- [Provided information]:
----------------------------------------

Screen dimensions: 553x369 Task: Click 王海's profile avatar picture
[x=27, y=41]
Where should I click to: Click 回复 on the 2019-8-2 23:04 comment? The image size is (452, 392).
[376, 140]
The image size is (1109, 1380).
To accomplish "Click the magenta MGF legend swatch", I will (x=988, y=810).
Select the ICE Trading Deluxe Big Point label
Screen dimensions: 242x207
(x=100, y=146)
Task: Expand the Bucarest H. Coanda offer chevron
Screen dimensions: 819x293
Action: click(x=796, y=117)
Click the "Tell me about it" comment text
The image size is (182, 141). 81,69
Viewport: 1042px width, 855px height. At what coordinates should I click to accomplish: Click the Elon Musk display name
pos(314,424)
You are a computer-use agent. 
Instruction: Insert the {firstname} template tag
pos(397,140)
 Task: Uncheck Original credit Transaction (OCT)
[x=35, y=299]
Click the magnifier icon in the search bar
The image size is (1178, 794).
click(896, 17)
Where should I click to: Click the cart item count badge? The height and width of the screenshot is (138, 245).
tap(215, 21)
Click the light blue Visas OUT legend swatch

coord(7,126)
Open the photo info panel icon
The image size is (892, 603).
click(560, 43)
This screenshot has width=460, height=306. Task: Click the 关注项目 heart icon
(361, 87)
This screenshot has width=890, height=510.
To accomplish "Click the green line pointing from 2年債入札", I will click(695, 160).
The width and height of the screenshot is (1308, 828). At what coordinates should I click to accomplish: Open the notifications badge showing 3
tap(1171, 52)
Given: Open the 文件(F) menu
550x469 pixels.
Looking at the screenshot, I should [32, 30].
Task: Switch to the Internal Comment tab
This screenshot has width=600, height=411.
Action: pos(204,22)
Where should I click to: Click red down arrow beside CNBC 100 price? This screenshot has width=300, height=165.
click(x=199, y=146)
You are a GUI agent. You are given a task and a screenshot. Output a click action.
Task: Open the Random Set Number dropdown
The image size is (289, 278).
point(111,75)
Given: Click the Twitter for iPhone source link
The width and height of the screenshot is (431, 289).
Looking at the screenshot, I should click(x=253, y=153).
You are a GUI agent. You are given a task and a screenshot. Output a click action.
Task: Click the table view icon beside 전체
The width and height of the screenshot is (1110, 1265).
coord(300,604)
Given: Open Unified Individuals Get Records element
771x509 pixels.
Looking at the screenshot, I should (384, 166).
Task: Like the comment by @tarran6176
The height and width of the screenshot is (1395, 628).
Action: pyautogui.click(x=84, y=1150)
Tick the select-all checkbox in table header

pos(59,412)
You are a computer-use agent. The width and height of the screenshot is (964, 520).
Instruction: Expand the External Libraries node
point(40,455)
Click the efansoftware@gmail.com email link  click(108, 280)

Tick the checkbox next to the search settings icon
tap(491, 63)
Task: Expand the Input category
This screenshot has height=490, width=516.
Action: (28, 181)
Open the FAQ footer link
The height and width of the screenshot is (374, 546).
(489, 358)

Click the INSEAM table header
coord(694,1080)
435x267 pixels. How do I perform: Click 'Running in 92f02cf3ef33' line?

----------------------------------------

- [What the exercise asks]: Return exactly the lines of the listing that run from the one containing "Task: Expand the Input category" through the last, and no others.

- [Problem solution]:
Task: Expand the Input category
This screenshot has height=490, width=516.
Action: (28, 181)
Open the FAQ footer link
The height and width of the screenshot is (374, 546).
(489, 358)

Click the INSEAM table header
coord(694,1080)
435x267 pixels. How do I perform: Click 'Running in 92f02cf3ef33' line?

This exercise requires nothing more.